(Data extracted from a collection)
────────────────

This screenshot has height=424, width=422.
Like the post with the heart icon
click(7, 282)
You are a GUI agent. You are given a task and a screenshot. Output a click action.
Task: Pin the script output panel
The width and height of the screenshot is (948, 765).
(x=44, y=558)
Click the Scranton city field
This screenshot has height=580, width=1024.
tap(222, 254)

────────────────

Instructions to follow | Return each entry above exactly, leaving none out.

Answer below |
This screenshot has height=424, width=422.
Like the post with the heart icon
click(7, 282)
You are a GUI agent. You are given a task and a screenshot. Output a click action.
Task: Pin the script output panel
The width and height of the screenshot is (948, 765).
(x=44, y=558)
Click the Scranton city field
This screenshot has height=580, width=1024.
tap(222, 254)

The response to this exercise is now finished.